[[ INFORMATION, beginning ]]
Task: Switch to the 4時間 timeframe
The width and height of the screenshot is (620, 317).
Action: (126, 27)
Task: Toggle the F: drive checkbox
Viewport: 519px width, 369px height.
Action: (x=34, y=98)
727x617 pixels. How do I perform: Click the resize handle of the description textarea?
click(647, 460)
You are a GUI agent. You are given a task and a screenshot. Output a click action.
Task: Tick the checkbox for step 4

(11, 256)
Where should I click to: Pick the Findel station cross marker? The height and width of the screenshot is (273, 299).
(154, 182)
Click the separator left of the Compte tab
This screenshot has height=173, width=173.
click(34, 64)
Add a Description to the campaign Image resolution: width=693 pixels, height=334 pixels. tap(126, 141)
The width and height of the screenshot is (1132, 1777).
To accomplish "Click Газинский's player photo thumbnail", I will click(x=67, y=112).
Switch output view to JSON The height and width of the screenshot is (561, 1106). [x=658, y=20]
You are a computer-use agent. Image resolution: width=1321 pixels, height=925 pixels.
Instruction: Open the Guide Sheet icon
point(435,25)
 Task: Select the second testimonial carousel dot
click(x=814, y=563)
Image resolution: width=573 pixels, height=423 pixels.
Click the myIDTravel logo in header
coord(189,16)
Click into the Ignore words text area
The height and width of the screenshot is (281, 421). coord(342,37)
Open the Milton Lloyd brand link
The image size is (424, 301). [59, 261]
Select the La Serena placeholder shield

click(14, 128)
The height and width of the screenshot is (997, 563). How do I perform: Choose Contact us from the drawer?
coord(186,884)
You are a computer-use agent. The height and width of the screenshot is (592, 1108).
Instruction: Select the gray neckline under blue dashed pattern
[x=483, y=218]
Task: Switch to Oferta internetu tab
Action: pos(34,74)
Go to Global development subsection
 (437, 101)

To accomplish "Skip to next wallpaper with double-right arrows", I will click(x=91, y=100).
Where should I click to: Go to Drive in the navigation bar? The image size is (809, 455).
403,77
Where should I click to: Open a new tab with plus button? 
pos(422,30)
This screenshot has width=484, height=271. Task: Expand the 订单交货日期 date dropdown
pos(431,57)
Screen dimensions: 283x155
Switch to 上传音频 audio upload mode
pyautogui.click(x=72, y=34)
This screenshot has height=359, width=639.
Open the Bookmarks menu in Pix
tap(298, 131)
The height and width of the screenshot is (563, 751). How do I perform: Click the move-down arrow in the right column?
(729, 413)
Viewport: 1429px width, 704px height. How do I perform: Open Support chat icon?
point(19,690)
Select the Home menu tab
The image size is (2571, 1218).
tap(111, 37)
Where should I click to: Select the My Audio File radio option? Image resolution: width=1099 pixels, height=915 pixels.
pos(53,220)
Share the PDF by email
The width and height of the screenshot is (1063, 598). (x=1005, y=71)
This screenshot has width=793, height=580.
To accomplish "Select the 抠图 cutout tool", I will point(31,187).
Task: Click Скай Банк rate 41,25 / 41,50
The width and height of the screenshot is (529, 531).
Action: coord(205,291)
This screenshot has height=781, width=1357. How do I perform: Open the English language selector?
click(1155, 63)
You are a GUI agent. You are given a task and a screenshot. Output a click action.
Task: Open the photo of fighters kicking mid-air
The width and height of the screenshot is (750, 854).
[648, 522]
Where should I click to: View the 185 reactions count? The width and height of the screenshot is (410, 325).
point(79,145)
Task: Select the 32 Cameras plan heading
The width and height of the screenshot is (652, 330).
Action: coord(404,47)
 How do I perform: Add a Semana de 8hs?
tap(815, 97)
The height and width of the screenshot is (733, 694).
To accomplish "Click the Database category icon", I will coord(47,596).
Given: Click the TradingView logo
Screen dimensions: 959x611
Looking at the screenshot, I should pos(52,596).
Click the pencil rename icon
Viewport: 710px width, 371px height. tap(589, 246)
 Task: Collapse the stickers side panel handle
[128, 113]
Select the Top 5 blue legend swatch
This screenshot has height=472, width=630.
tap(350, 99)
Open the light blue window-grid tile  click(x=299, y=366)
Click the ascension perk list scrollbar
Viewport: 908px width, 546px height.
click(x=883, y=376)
[[ INFORMATION, end ]]
**WORK REQUIRED**
The answer must contain every line of the material, unchanged.

**TASK ANSWER**
Task: Switch to the 4時間 timeframe
The width and height of the screenshot is (620, 317).
Action: (126, 27)
Task: Toggle the F: drive checkbox
Viewport: 519px width, 369px height.
Action: (x=34, y=98)
727x617 pixels. How do I perform: Click the resize handle of the description textarea?
click(647, 460)
You are a GUI agent. You are given a task and a screenshot. Output a click action.
Task: Tick the checkbox for step 4

(11, 256)
Where should I click to: Pick the Findel station cross marker? The height and width of the screenshot is (273, 299).
(154, 182)
Click the separator left of the Compte tab
This screenshot has height=173, width=173.
click(34, 64)
Add a Description to the campaign Image resolution: width=693 pixels, height=334 pixels. tap(126, 141)
The width and height of the screenshot is (1132, 1777).
To accomplish "Click Газинский's player photo thumbnail", I will click(x=67, y=112).
Switch output view to JSON The height and width of the screenshot is (561, 1106). [x=658, y=20]
You are a computer-use agent. Image resolution: width=1321 pixels, height=925 pixels.
Instruction: Open the Guide Sheet icon
point(435,25)
 Task: Select the second testimonial carousel dot
click(x=814, y=563)
Image resolution: width=573 pixels, height=423 pixels.
Click the myIDTravel logo in header
coord(189,16)
Click into the Ignore words text area
The height and width of the screenshot is (281, 421). coord(342,37)
Open the Milton Lloyd brand link
The image size is (424, 301). [59, 261]
Select the La Serena placeholder shield

click(14, 128)
The height and width of the screenshot is (997, 563). How do I perform: Choose Contact us from the drawer?
coord(186,884)
You are a computer-use agent. The height and width of the screenshot is (592, 1108).
Instruction: Select the gray neckline under blue dashed pattern
[x=483, y=218]
Task: Switch to Oferta internetu tab
Action: pos(34,74)
Go to Global development subsection
 (437, 101)

To accomplish "Skip to next wallpaper with double-right arrows", I will click(x=91, y=100).
Where should I click to: Go to Drive in the navigation bar? The image size is (809, 455).
403,77
Where should I click to: Open a new tab with plus button? 
pos(422,30)
This screenshot has width=484, height=271. Task: Expand the 订单交货日期 date dropdown
pos(431,57)
Screen dimensions: 283x155
Switch to 上传音频 audio upload mode
pyautogui.click(x=72, y=34)
This screenshot has height=359, width=639.
Open the Bookmarks menu in Pix
tap(298, 131)
The height and width of the screenshot is (563, 751). How do I perform: Click the move-down arrow in the right column?
(729, 413)
Viewport: 1429px width, 704px height. How do I perform: Open Support chat icon?
point(19,690)
Select the Home menu tab
The image size is (2571, 1218).
tap(111, 37)
Where should I click to: Select the My Audio File radio option? Image resolution: width=1099 pixels, height=915 pixels.
pos(53,220)
Share the PDF by email
The width and height of the screenshot is (1063, 598). (x=1005, y=71)
This screenshot has width=793, height=580.
To accomplish "Select the 抠图 cutout tool", I will point(31,187).
Task: Click Скай Банк rate 41,25 / 41,50
The width and height of the screenshot is (529, 531).
Action: coord(205,291)
This screenshot has height=781, width=1357. How do I perform: Open the English language selector?
click(1155, 63)
You are a GUI agent. You are given a task and a screenshot. Output a click action.
Task: Open the photo of fighters kicking mid-air
The width and height of the screenshot is (750, 854).
[648, 522]
Where should I click to: View the 185 reactions count? The width and height of the screenshot is (410, 325).
point(79,145)
Task: Select the 32 Cameras plan heading
The width and height of the screenshot is (652, 330).
Action: coord(404,47)
 How do I perform: Add a Semana de 8hs?
tap(815, 97)
The height and width of the screenshot is (733, 694).
To accomplish "Click the Database category icon", I will coord(47,596).
Given: Click the TradingView logo
Screen dimensions: 959x611
Looking at the screenshot, I should pos(52,596).
Click the pencil rename icon
Viewport: 710px width, 371px height. tap(589, 246)
 Task: Collapse the stickers side panel handle
[128, 113]
Select the Top 5 blue legend swatch
This screenshot has height=472, width=630.
tap(350, 99)
Open the light blue window-grid tile  click(x=299, y=366)
Click the ascension perk list scrollbar
Viewport: 908px width, 546px height.
click(x=883, y=376)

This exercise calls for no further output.